Il Cuore del Marasma
by Agata Polizzi
“E poiché nulla è sciolto da cause o legami, nulla è isola, né quella astratta d’Utopia né quella felice del Tesoro, nella viva necessità che l’assalì di viaggiare, uscire da quel confine estremo, da quella stasi ammaliante, poteva muovere verso oriente, verso il luogo tremendo del disastro, il cuore del marasma empedocleo in cui s’erano sciolti e persi i nomi antichi e chiari di città, castelli, muovere verso la natura, l’esistenza “ Vincenzo Consolo, L’olivo e L’olivastro
A young American woman observes places that for her are full of the infinite – places that, through her eyes, appear rich with history, of power and myth. She, who arrives from a younger culture and landscape, takes this experience directly to that place which Vincenzo Consolo calls ‘the heart of chaos,’ – the layered and complex Sicilian land. She observes that landscape filtered through a clear gaze, with both an acute sensibility and a respect derived from a lively fascination.
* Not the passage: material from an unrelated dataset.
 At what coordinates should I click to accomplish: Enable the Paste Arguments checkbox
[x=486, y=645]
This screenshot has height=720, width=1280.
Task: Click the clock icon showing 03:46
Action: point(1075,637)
In Passages, Midge Wattles (n. 1990) offers her narration of the Sicilian landscape, pausing on the small details that become destinations, immersed in the power of a flooding light – a stone becomes a monument, a generous landscape emits its own circular history over time. Her gaze holds a rare horizon able to escape the noise of civilization, finding itself alone to contemplate the journey’s trajectory, changing the proximity and vantage point as needed. The Scala dei Turchi, Gibellina Vecchia, and Pantelleria are some of the places she observes, where she makes photographs as margin notes, micro-stories that convey a sensitivity of approach and thought, as well as a lexical sensitivity.
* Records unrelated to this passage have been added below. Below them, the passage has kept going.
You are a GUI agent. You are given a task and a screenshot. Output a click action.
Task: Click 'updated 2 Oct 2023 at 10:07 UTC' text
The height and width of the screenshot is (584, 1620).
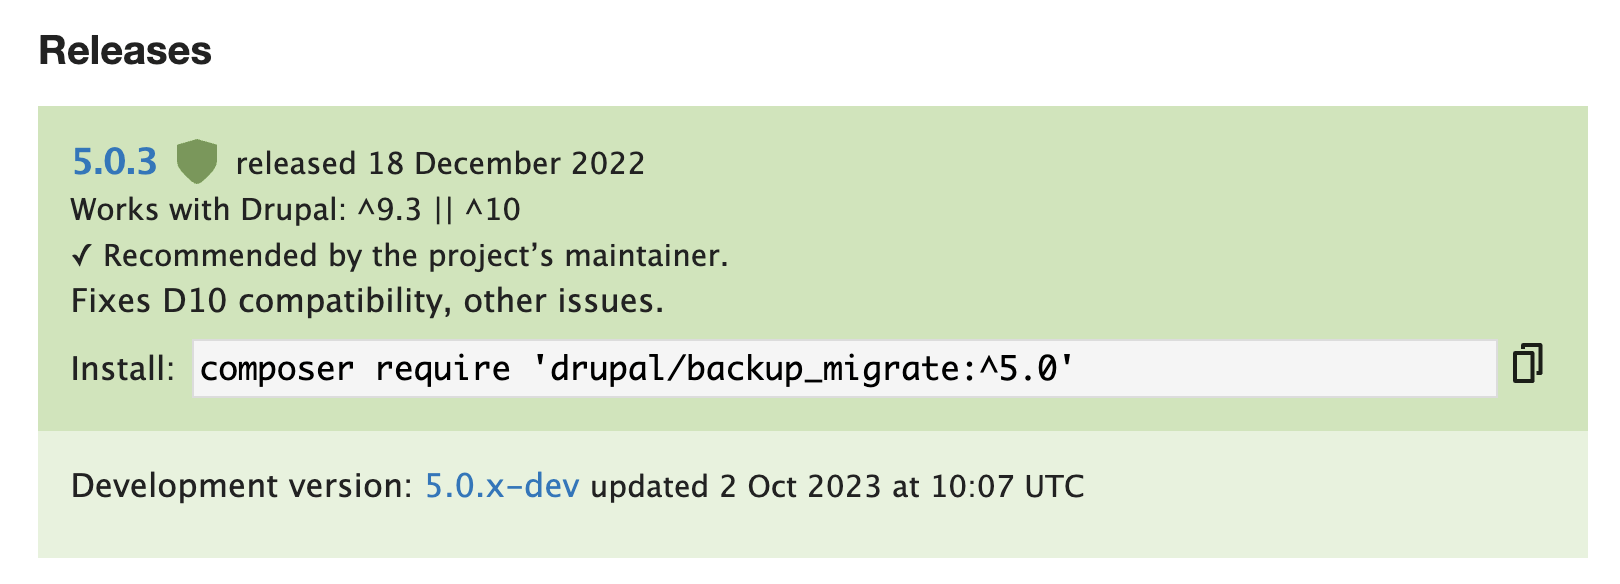pos(837,486)
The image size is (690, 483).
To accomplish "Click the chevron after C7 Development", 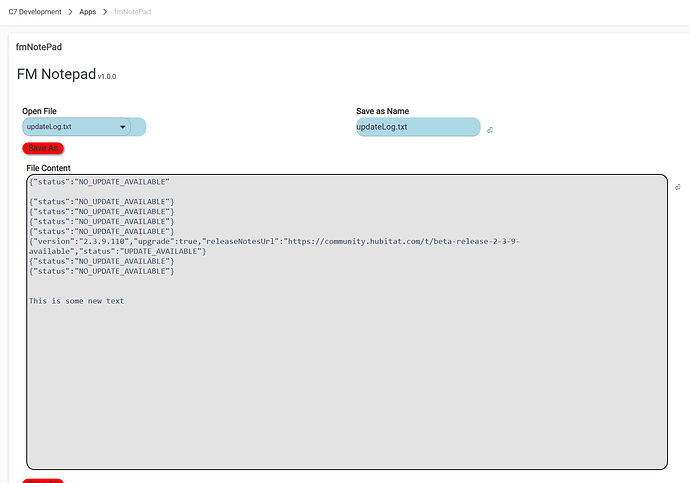I will (70, 11).
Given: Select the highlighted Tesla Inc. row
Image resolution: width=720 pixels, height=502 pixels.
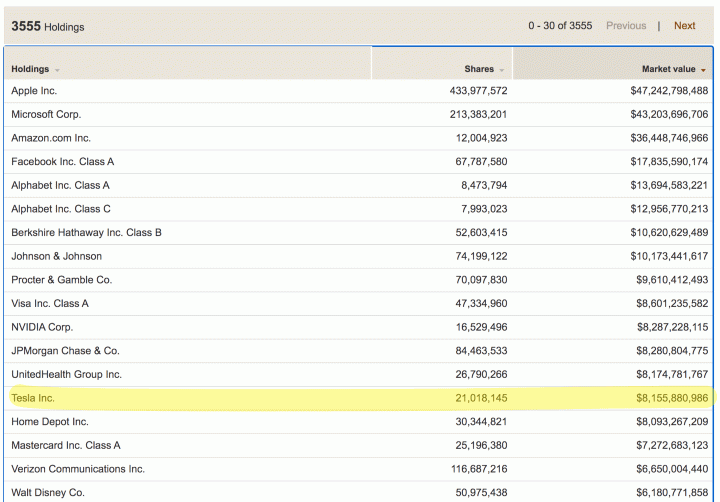Looking at the screenshot, I should pos(33,398).
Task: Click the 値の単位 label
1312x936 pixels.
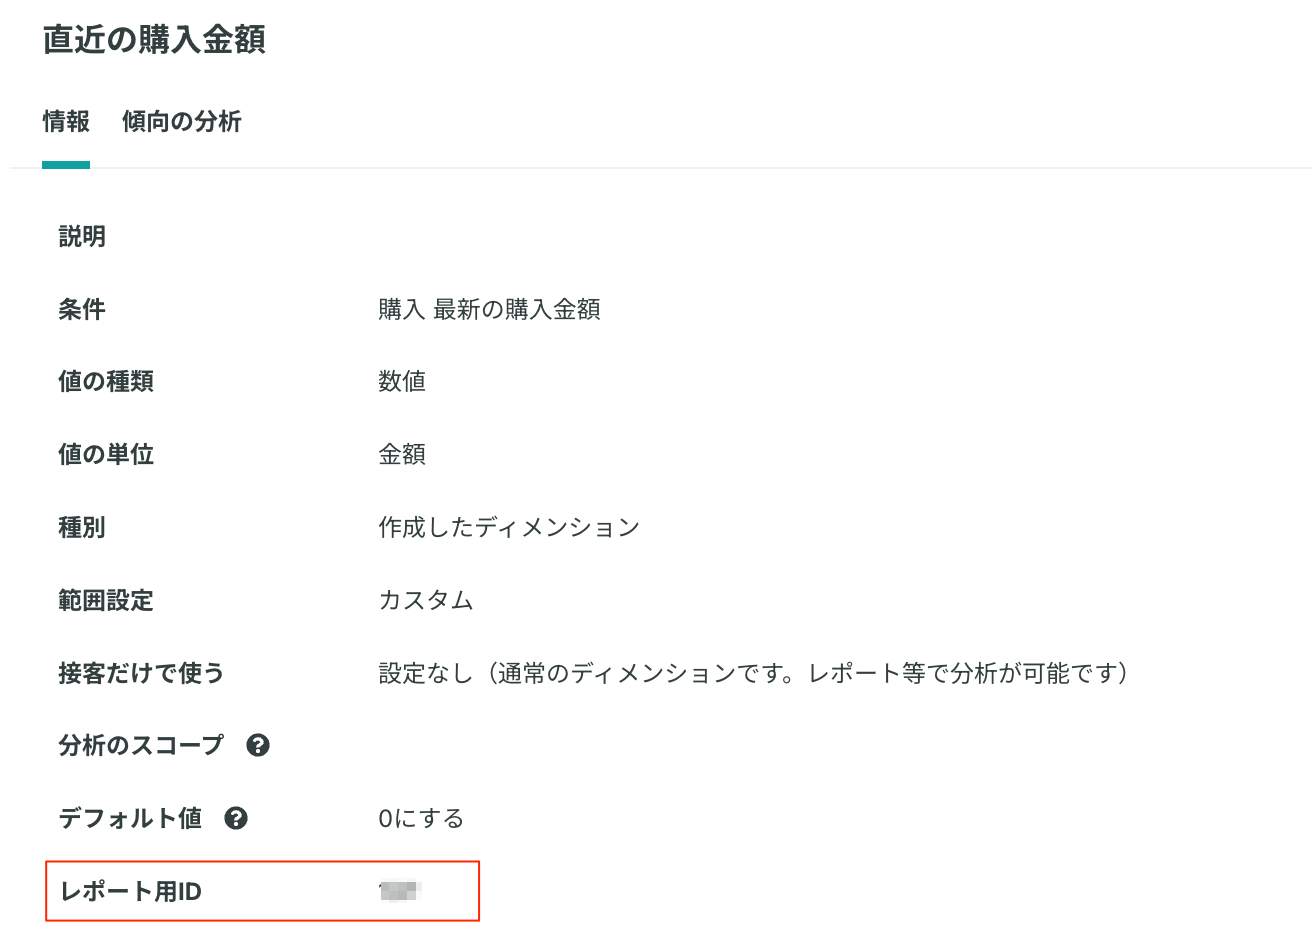Action: click(x=106, y=454)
Midge’s photographs mix the snow-like purity of the observer with the vigor of the observed landscape – a landscape that erupts and renews itself time and time again. Her gaze puts objects, surfaces, textures, sensations, and traces in relationship to each other, offering a spiritual, almost Apollonian, aesthetically harmonious interpretation.
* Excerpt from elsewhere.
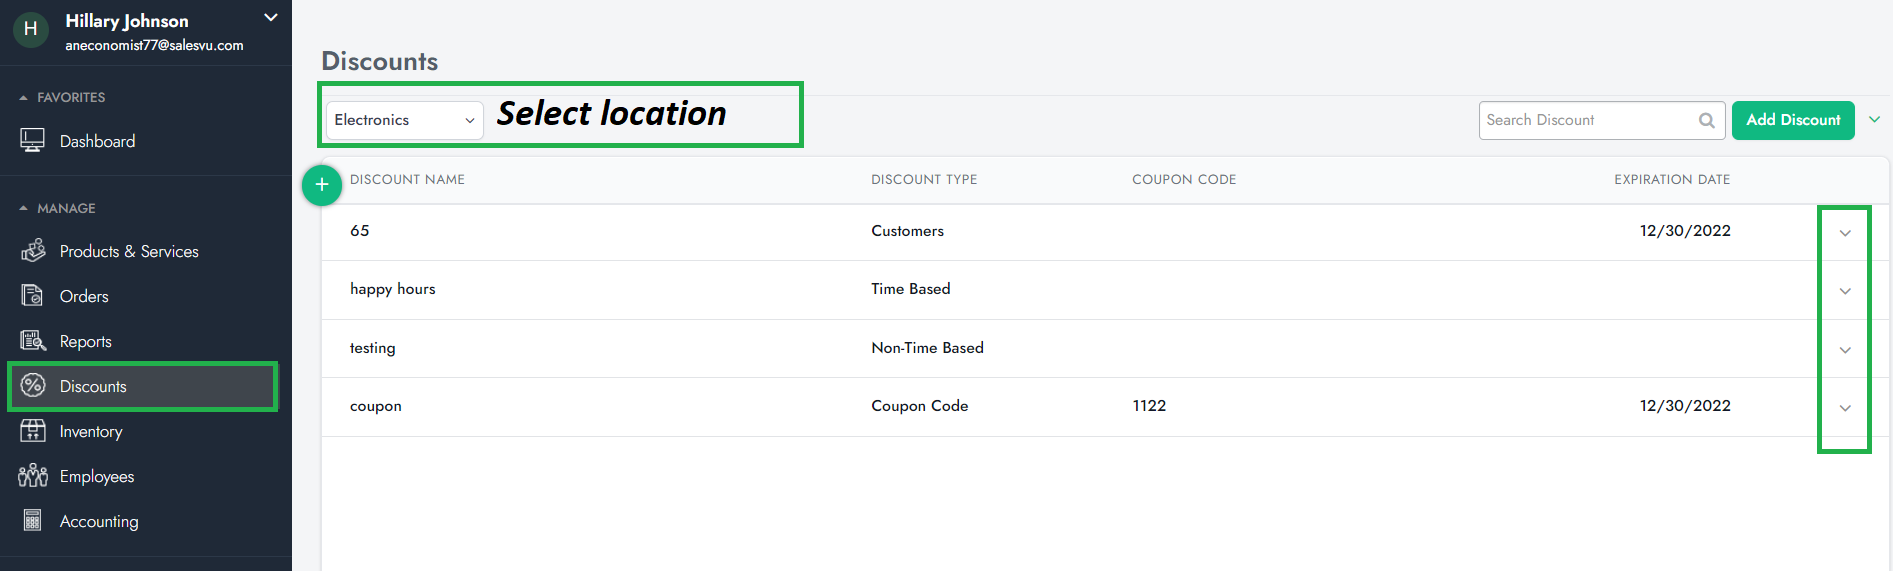1893x571 pixels.
Task: Click the Add Discount button
Action: tap(1792, 120)
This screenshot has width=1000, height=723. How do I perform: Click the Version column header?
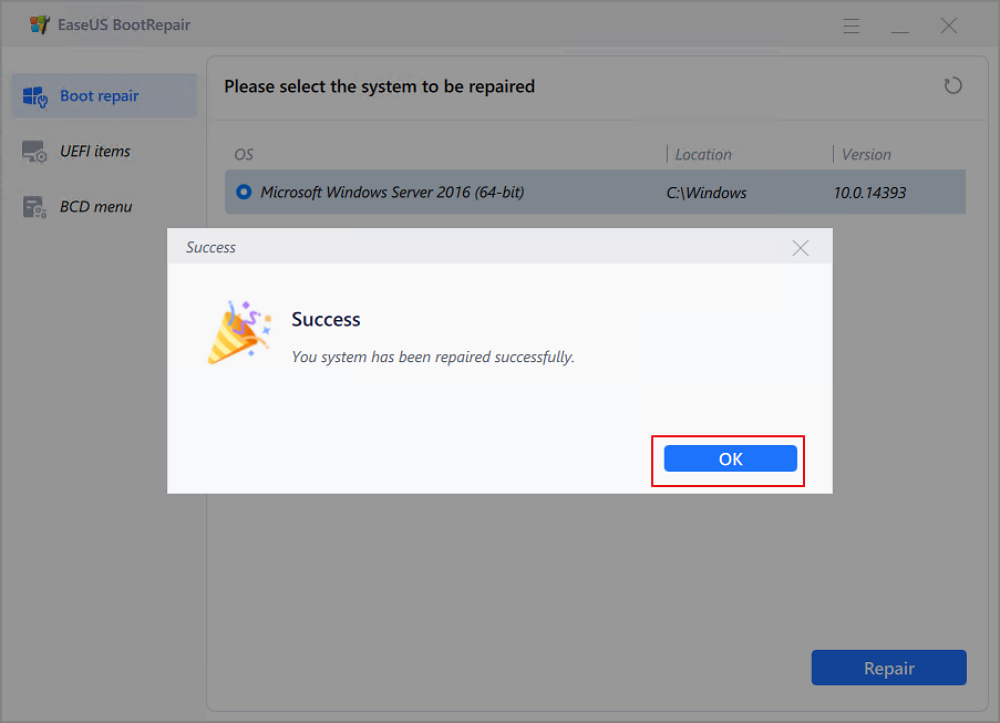pyautogui.click(x=866, y=155)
Midge’s lens elevates the particular, maybe finding there a place of comfort to manage the immensity of something one can only slowly learn to understand. It’s not easy to enter worlds one doesn’t belong to – to do so requires time, curiosity. Midge understands this and has allowed herself enough time to lose herself in discovering a world different than her own and within which she has created a new intimate dimension. Passages is a selection of eighteen photographs, arranged in sequence or as individual shots, as though they were stages of a study on a territory. Her intense and luminous images are accompanied by a meticulous and elegant layout. The intention is to try to gather the unshakeable myth of this island, to try to allow oneself to be crossed by the intoxicating feeling of belonging to something universal.
Midge aims to give order and color to something that appears infinitely large. She goes about it without a rational plan but rather with the desire to know and a sincere interest in this complex and layered landscape. In doing so, she crosses the boundaries between that which is defined, and that which is shapeless, transparent, brilliant.
Perhaps it is her disposition towards receiving and restoring the beauty that arises from the visual suggestion of transcendent realms that renders her work powerful and light, dry, and yet evocative enough to permit those who view it to visualize the invisible.